Das EU-Diskriminierungsverbot soll auf alle Lebensbereiche ausgedehnt werden: EU-Sozialkommissar Vladimir Spidla hat in Brüssel einen entsprechenden Richtlinienvorschlag vorgelegt. Damit könnte es in Zukunft in der EU verboten sein, eine Wohnung nicht an Homosexuelle oder Muslime zu vermieten oder älteren Menschen bestimmte Dienstleistungen zu verweigern.

Der Gesetzesentwurf ist Teil eines größeren Sozialpakets, der auch mehr Rechte für europäische Betriebsräte, garantierte Patientenrechte für medizinische Behandlung in anderen EU-Staaten und einfacheren Zugang zum EU-Globalisierungsfonds vorsieht. In der EU ist Diskriminierung aufgrund der Rasse oder der ethnischen Herkunft schon jetzt in allen Lebensbereichen verboten. Vor Diskriminierung aufgrund von Alter, Behinderung, sexueller Orientierung oder Religion waren Betroffene aber nur am Arbeitsplatz geschützt. Diese „gesetzliche Diskriminierungshierarchie“ will die EU-Kommission nun abschaffen.

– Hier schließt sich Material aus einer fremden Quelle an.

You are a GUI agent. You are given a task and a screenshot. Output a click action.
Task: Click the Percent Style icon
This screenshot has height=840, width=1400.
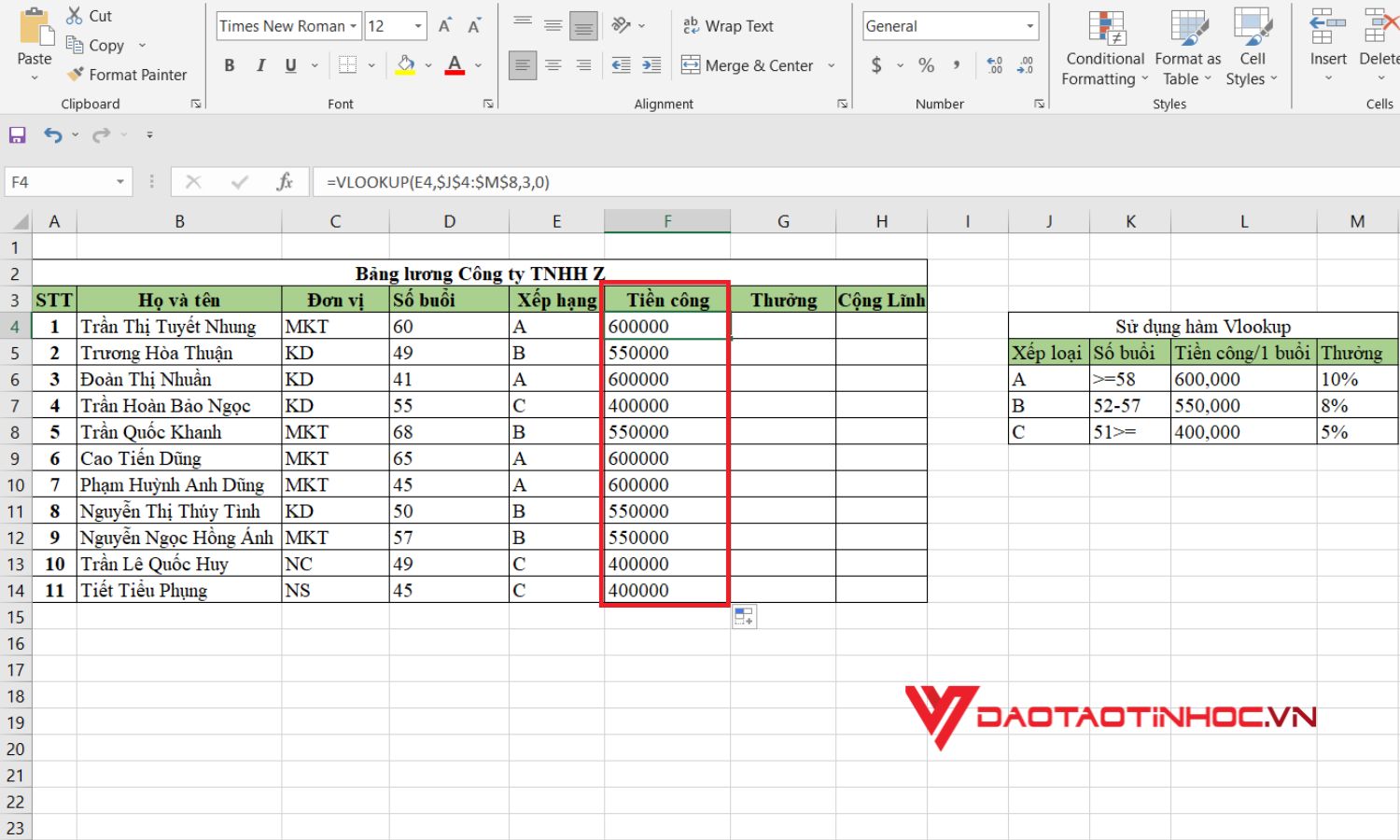(x=925, y=65)
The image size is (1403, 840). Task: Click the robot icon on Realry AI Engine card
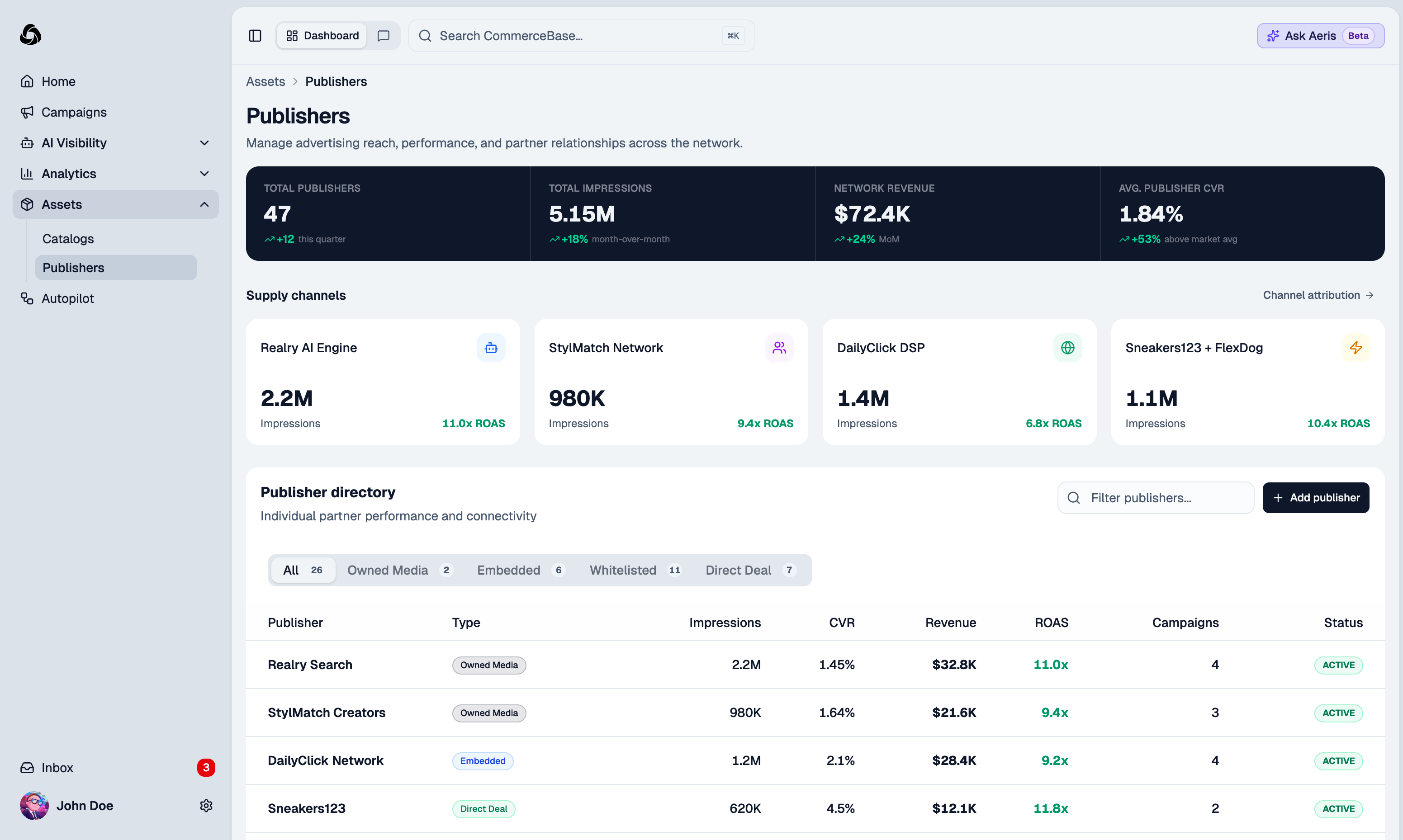pyautogui.click(x=491, y=348)
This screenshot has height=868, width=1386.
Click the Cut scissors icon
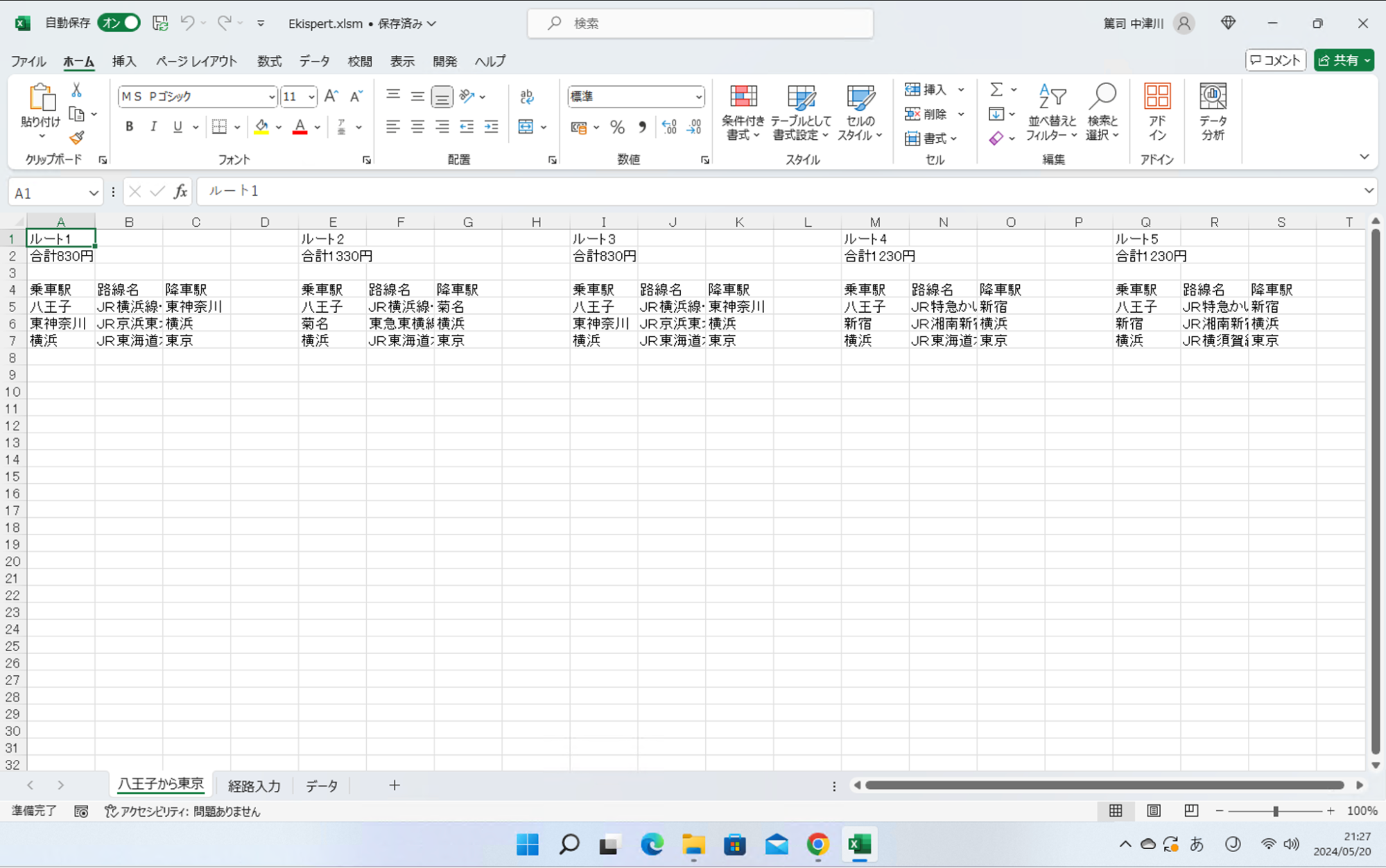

In bestimmten Ausnahmefälle, etwa bei Bildungseinrichtungen oder Banken und Versicherungen, soll es weiter möglich sein, spezielle Tarife zu kalkulieren oder Alterslimits festzusetzen. Auch spezielle nationale Bestimmungen für religiöse Organisationen sollen von den neuen Regeln nicht betroffen sein. Das strenge Diskriminierungsverbot soll nach den Vorstellungen der Brüsseler Behörde außerdem nur im kommerziellen Bereich, gelten, nicht aber für Privatgeschäfte.

Dem Gesetzesentwurf müssen nun alle Mitgliedstaaten und das Europaparlament zustimmen.